- [AVAILABLE RECORDS]

************

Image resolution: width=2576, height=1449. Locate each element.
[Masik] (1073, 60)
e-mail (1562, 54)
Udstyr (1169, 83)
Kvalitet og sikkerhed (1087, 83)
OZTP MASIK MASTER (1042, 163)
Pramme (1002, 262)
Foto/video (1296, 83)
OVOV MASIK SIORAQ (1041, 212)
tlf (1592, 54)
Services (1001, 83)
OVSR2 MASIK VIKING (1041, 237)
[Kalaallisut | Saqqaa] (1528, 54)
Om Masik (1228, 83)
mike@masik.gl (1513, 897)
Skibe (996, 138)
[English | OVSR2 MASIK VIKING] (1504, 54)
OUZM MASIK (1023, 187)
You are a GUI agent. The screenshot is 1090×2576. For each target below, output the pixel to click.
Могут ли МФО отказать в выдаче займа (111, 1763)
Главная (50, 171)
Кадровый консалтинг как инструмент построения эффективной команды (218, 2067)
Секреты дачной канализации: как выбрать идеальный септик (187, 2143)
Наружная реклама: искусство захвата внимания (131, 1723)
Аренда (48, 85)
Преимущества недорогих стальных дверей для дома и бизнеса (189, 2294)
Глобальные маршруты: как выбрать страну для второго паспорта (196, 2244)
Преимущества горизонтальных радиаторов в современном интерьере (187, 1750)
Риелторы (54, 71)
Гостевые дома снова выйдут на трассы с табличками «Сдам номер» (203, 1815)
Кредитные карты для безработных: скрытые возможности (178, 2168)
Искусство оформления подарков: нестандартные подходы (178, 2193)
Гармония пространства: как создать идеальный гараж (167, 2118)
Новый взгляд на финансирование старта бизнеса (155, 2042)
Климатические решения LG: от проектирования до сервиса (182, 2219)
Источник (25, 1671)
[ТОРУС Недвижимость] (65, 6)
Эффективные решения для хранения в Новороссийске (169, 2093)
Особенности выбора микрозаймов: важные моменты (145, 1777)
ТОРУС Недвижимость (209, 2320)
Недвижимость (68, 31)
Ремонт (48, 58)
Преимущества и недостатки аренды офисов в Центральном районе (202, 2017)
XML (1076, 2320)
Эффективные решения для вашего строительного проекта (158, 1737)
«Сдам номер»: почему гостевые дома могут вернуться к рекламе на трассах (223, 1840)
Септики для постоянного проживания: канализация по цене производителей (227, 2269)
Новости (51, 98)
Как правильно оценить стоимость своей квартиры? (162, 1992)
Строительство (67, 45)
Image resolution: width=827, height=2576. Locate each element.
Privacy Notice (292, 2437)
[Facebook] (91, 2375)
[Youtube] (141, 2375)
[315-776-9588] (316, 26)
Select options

************

- [WHAT THE TASK ASKS]
Reproduce the listing above exactly as far as the line with "Преимущества недорогих стальных", that line included.

- [RESPONSE TO THE TASK]
Image resolution: width=2576, height=1449. Locate each element.
[Masik] (1073, 60)
e-mail (1562, 54)
Udstyr (1169, 83)
Kvalitet og sikkerhed (1087, 83)
OZTP MASIK MASTER (1042, 163)
Pramme (1002, 262)
Foto/video (1296, 83)
OVOV MASIK SIORAQ (1041, 212)
tlf (1592, 54)
Services (1001, 83)
OVSR2 MASIK VIKING (1041, 237)
[Kalaallisut | Saqqaa] (1528, 54)
Om Masik (1228, 83)
mike@masik.gl (1513, 897)
Skibe (996, 138)
[English | OVSR2 MASIK VIKING] (1504, 54)
OUZM MASIK (1023, 187)
You are a GUI agent. The screenshot is 1090×2576. For each target below, output the pixel to click.
Могут ли МФО отказать в выдаче займа (111, 1763)
Главная (50, 171)
Кадровый консалтинг как инструмент построения эффективной команды (218, 2067)
Секреты дачной канализации: как выбрать идеальный септик (187, 2143)
Наружная реклама: искусство захвата внимания (131, 1723)
Аренда (48, 85)
Преимущества недорогих стальных дверей для дома и бизнеса (189, 2294)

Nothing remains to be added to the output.